The Monetary Policy Committee (MPC) on Tuesday, once again voted against the widely speculated Naira devaluation.
The Central Bank of Nigeria (CBN) governor, Godwin Emefiele, said interest rates would instead be reduced to further ease the liquidity in the economy. Explaining that the current global oil glut is expected to remain for a long time and as such it is imperative to prepare for longer period of low government revenue from oil sources.
According to the governor, the 12 member committee voted unanimously to keep the rate unchanged. Monetary Policy Rate (MPR) remains 11 percent, while Cash Reserve Requirements stood at 20 percent and liquidity ratio 30 percent.

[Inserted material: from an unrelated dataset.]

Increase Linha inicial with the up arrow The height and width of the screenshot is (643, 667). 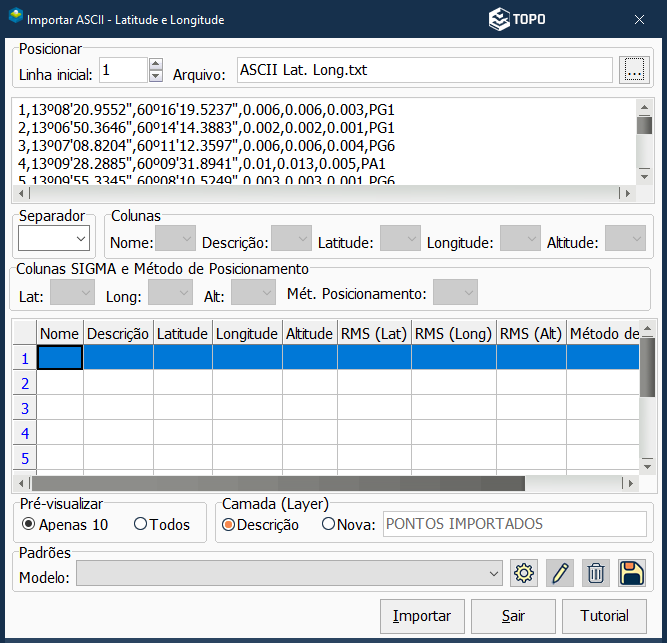[155, 64]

The Naira will continue to exchange at the official rate N197-N199 to the dollar, but parallel market rate is expected to rise above N300 as a result of CBN refusal to devalue the Nigerian Naira.
However, the governor defended the forex restrictions, insisting its working as local manufacturers, especially locally produced food had witnessed increase sales since the policy was implemented.

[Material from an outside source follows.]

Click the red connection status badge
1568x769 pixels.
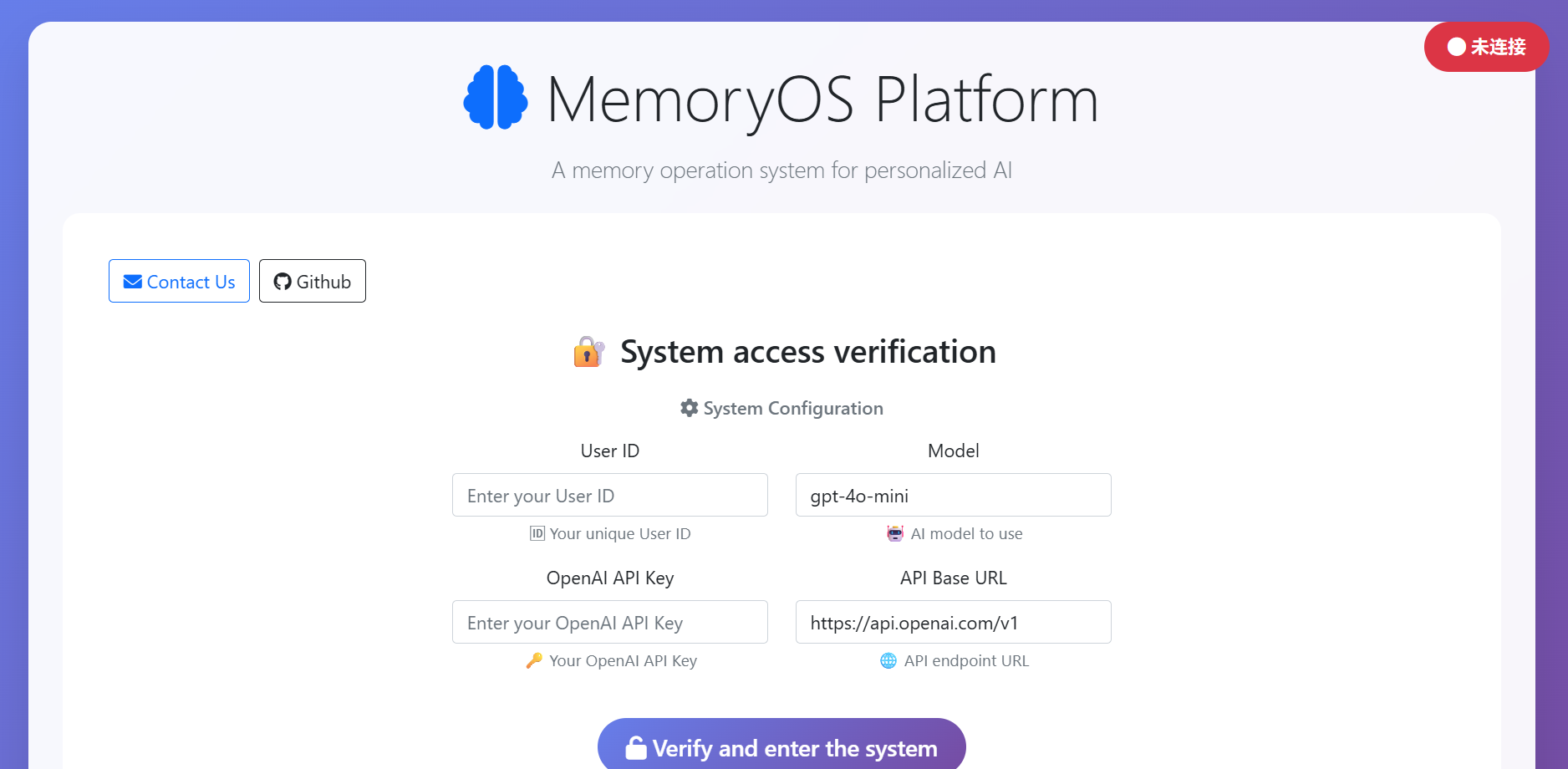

“It has been positive,” he said.
“There is wide room for optimism about the medium to long term macro-economic prospects… especially given the clarity in the policy direction of the administration, the various interventions in the real sector, gradual improvements in the power sector and the reinvigorated fight against corruption.”
International Monetary Fund (IMF) director, Christine Largade, during her visit to Nigeria advised CBN to devalue in order to ease the tension in the economy by adjusting its policy to accommodate the current gap created by lower oil prices.
But CBN insisted it would rather reduce interest rates to encourage borrowing and job creation.